Andrew, come back with us!

Although very interesting, the course spend too many time and many student efforts in details like PCA and LSH. This is a good way to loss the big picture during the course.

创建者 Sina M

May 14, 2023

Compared to prior deepLearning Ai courses. the lecturers were very robotic and un natural. The explanations were much less clear and less effort was made to explain the intuitons behind formulas.

创建者 shaider s

Dec 19, 2020

Lectures were very straightforward and digestible, however the assignments had inconsistencies within themselves, especially between the written instructions and the comments in the code cells.

创建者 Ketipisz V

Jan 3, 2022

It's a very high level overview, I was expecting a bit more detail. The programming exercises are very basic, it felt like there could have been less but more advanced challenges to solve.

创建者 Benjamin W

Jul 19, 2024

Interesting, but surprisingly many quality issues. Some topics, such as naive Bayes classification, need a better motivation (explain intuition and connection with Bayes theorem first).

创建者 Bogomil K

Jul 27, 2021

The topics were interesting overall and the lectures even though rather short were still rather informative. Too much focus on specificities of libraries and frameworks in the exams.

创建者 Hamman S

Jan 12, 2021

While this was a great introductory course to some of the basic tenets in NLP, various ancedotal examples were too convoluted to be useful in gaining an intuitive understanding

创建者 Mansi A

Aug 22, 2020

This course provides you with a good but basic start to the world of NLP. Week 4 LSH and Hashing should be explained more clearly. Assignments are not challenging.

创建者 N N

Oct 6, 2020

Basically lecturers' delivery is not so good that you could get distracted easily.

Often, a video contents and a jupyter notebook don't match to each other.

创建者 PRANSHU K

Sep 14, 2020

Seemed easy to me.

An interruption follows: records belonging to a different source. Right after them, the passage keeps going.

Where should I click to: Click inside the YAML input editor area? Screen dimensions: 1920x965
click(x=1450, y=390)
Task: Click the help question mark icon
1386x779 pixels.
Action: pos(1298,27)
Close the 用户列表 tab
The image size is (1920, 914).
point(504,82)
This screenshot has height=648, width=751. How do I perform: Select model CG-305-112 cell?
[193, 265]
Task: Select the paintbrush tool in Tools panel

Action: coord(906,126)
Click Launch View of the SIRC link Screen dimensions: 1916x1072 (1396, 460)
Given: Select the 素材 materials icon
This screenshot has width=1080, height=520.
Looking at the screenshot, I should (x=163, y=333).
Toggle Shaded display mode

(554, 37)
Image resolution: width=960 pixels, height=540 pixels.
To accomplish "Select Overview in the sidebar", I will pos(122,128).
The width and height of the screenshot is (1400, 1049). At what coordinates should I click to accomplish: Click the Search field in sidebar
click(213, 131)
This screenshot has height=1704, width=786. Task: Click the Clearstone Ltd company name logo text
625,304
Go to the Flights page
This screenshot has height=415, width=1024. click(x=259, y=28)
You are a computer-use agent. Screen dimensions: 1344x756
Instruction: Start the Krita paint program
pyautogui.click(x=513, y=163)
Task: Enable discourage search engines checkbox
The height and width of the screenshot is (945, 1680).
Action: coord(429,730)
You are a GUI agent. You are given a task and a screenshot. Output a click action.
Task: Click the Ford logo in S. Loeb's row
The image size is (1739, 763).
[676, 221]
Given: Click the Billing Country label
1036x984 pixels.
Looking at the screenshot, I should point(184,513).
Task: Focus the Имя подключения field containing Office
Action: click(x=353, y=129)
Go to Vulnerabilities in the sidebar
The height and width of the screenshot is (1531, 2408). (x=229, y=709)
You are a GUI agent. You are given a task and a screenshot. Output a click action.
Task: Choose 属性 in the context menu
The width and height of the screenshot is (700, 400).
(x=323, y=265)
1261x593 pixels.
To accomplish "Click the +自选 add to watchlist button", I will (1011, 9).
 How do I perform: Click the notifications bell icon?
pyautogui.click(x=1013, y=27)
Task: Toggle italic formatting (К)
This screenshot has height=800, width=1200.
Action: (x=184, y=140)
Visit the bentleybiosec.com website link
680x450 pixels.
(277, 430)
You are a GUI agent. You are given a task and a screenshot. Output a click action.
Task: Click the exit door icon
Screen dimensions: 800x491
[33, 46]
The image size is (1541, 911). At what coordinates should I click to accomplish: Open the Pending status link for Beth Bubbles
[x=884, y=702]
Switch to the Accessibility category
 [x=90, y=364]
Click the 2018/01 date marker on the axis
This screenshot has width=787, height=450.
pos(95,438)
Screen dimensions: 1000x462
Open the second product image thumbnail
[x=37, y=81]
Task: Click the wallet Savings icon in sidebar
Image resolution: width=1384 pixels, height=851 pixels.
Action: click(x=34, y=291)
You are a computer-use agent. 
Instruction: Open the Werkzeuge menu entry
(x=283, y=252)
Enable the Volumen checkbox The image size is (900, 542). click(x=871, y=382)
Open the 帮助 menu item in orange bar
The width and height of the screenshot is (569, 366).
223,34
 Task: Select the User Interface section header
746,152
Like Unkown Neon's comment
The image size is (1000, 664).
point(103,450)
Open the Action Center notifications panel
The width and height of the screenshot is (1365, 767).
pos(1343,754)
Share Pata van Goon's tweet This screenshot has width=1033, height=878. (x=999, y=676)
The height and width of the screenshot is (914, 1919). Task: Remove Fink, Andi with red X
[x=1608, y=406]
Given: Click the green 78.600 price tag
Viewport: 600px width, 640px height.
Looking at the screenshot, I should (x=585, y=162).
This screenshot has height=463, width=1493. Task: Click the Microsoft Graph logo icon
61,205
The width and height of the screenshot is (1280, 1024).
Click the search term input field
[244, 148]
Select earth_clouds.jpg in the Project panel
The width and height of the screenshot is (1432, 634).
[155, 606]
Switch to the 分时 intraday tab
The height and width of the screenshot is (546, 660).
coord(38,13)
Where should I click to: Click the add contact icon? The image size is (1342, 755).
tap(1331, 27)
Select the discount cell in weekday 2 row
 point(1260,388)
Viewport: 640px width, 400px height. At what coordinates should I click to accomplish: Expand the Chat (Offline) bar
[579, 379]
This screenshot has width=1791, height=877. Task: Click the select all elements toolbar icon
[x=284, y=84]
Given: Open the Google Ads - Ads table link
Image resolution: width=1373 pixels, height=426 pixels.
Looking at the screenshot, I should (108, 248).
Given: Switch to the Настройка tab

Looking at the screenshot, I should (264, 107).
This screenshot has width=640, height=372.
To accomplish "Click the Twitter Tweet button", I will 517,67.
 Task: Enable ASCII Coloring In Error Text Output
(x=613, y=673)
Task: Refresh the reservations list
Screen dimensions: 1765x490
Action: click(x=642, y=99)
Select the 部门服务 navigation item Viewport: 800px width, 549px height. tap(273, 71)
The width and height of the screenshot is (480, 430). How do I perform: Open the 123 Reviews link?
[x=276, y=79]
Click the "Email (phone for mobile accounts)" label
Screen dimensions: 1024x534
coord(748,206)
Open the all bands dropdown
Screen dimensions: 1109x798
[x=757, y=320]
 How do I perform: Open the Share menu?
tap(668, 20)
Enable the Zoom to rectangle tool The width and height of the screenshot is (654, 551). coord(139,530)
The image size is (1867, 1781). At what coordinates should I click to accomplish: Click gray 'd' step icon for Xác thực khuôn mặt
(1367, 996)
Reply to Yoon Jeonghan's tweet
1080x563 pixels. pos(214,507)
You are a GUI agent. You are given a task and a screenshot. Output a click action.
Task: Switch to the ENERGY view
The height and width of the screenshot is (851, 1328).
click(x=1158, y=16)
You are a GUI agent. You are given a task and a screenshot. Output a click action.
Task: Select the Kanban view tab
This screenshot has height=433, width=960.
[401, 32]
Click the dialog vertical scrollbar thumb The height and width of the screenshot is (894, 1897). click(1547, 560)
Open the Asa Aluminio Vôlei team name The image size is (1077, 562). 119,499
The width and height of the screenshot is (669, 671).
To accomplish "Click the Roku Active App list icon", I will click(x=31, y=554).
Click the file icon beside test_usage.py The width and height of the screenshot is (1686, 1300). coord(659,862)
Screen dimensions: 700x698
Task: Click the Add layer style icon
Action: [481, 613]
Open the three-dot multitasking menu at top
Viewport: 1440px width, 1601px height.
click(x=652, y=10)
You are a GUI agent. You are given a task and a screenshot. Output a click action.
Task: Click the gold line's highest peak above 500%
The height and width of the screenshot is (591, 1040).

Rest all is good, the explanation and assignments.

I am reducing star by one rating because of the interface for assignment is poor.

创建者 Ahmed S E E

Jul 21, 2025

The course content is good and well organized The assignments are not useful (less challenging & the instructions are directed to the answers)

创建者 Michele V

Sep 17, 2020

Good coding part. For my background the lecture material was a bit too easy. However, if your intention was to keep it easy, then good job!

创建者 Yuthika B

Nov 30, 2022

The course misses depth and needs to focus on applications of these algorithms rather than introducing more and more algorithms so fast.

创建者 Sebastian J

Mar 25, 2024

The videos were too short to properly explain things and the notes sections after each were basically just screenshots of the video.